This winters jobs were to change the outer cv boots, do some tidying and painting, the obligatory oil change and of course change the gear ratios. It should all be done within a week and I can look forward to the first event.

After three seasons driving the Formula Ford I am now going to give the SBD HSA championship a good go, entering more sprints than in previous years and giving a few hillclimbs a go. I have been regularly badgered, during the last couple of years, to have a go at hillclimbing, but have never really fancied it (read that as ‘have been too scared’). I have now caved and am going to give it a go. I have also entered the Service Hydraulics Speed Championship as some of the rounds overlap plus it gives me a couple more local rounds including Mallory, Curborough and Silverstone.

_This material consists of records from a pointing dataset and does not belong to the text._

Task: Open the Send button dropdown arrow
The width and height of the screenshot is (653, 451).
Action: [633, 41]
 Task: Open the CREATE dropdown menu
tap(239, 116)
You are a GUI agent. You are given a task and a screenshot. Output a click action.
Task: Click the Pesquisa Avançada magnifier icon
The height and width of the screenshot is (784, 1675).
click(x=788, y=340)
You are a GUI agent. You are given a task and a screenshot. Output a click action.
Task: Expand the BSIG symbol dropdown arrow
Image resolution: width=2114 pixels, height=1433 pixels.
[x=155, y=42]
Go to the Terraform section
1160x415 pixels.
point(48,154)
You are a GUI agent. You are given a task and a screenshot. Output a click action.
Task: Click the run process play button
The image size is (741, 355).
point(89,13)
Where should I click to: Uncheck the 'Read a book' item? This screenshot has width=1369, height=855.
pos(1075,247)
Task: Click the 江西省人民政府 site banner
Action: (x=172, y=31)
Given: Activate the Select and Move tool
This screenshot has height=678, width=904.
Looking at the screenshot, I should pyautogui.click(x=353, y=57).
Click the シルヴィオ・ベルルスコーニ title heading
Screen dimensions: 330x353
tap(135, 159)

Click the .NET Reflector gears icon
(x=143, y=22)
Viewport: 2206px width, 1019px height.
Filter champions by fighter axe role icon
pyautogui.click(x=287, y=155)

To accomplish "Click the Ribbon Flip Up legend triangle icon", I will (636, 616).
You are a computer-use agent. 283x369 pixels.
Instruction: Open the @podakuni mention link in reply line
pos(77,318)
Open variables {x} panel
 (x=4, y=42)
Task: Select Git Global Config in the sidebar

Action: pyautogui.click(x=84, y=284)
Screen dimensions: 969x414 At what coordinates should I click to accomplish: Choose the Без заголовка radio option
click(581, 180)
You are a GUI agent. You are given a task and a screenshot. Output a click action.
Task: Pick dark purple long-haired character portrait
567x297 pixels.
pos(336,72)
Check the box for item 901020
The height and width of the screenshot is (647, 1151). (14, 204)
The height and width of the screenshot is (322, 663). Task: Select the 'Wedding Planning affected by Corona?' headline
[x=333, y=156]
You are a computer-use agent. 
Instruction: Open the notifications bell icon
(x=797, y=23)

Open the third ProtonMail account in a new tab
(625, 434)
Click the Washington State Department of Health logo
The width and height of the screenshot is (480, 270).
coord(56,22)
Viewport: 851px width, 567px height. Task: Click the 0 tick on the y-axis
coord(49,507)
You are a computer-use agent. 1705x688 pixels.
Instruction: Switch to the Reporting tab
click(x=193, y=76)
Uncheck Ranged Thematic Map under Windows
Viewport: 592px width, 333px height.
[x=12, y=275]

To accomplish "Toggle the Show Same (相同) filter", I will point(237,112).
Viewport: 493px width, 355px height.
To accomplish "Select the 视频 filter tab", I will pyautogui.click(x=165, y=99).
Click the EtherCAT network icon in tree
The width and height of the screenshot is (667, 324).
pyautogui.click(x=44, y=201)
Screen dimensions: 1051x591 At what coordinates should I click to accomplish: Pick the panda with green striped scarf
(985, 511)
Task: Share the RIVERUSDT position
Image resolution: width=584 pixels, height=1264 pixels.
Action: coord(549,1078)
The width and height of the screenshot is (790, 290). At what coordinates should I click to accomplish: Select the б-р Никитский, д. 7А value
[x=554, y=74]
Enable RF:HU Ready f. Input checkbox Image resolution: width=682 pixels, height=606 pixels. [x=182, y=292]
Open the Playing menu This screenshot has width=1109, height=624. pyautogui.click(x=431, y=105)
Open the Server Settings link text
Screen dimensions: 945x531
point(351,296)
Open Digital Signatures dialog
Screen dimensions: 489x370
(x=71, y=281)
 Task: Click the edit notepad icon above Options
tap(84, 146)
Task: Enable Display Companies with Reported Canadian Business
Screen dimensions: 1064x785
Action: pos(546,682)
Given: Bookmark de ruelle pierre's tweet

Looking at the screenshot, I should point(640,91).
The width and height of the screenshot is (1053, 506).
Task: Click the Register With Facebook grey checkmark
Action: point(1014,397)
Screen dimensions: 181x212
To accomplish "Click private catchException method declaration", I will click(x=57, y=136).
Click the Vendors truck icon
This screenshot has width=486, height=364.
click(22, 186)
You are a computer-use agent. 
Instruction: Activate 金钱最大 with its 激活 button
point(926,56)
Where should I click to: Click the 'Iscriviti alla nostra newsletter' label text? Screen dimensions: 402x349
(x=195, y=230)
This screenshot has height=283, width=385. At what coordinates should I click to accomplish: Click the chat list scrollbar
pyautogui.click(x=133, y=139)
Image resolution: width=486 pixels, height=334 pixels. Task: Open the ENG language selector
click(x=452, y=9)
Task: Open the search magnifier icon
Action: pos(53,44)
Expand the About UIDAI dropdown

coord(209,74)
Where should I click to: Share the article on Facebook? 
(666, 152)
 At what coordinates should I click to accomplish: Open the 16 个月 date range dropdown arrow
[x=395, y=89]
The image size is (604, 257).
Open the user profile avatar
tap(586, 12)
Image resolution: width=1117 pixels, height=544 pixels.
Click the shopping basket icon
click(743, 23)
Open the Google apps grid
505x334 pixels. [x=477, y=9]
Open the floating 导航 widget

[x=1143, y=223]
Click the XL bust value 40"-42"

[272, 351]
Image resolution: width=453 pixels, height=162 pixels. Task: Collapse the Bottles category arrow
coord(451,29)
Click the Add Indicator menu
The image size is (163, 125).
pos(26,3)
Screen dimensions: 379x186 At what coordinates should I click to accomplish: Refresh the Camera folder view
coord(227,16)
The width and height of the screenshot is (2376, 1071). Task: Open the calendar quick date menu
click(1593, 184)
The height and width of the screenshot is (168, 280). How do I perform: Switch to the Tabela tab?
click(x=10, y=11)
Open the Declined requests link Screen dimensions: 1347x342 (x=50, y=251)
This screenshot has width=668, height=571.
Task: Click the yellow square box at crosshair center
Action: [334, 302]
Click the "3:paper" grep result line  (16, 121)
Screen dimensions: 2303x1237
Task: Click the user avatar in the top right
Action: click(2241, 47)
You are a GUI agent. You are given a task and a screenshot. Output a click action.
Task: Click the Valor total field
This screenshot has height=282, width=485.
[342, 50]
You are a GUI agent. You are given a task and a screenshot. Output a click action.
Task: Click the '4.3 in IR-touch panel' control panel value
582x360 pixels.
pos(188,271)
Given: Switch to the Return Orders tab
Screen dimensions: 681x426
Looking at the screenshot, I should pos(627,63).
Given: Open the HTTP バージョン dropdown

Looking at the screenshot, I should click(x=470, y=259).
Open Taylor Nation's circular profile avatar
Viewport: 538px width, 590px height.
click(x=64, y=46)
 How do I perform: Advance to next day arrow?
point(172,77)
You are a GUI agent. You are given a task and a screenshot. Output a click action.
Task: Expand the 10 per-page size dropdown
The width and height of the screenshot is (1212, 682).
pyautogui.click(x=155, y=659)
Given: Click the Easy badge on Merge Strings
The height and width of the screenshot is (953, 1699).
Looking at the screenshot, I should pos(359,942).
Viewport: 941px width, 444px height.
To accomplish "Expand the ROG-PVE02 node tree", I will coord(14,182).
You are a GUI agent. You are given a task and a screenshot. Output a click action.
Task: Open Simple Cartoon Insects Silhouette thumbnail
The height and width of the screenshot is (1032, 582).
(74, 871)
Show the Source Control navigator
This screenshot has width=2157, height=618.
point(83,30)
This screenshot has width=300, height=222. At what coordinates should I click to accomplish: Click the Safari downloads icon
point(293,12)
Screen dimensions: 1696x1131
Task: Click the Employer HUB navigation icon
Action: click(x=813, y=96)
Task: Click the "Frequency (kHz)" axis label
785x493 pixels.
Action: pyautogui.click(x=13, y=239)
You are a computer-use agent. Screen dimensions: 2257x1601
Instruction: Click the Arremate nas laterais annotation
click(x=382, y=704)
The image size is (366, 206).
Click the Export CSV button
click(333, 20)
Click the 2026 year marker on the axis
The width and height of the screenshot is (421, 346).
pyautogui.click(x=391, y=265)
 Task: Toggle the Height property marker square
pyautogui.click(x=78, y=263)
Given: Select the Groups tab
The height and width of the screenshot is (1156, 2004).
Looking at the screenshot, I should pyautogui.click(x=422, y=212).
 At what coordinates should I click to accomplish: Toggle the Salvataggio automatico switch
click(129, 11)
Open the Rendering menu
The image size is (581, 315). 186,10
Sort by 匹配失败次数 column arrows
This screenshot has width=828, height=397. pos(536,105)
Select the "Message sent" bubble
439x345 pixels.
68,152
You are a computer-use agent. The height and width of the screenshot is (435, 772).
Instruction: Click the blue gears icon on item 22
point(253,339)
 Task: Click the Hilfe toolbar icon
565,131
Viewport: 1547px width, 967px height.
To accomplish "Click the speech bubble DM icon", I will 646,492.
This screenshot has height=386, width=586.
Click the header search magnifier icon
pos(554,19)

First off for me this year is Mallory, 3 chicanes and all, where I hope it will be better weather than my last time there when it rained all day and was very cold. Following that I will be at Castle Combe for the first time. I’m already pretty scared about the place because from what I can see it looks very fast and I’ve got Chris Bennett to deal with! After a two week break I will be doing my first hillclmb (ever) at Loton. Get ready for hours watching YouTube to learn all the correct places to spin.

Hopefully this won’t be the last blog I do, although in a house with a wife, 3 kids, 2 dogs and 2 cats it could well be.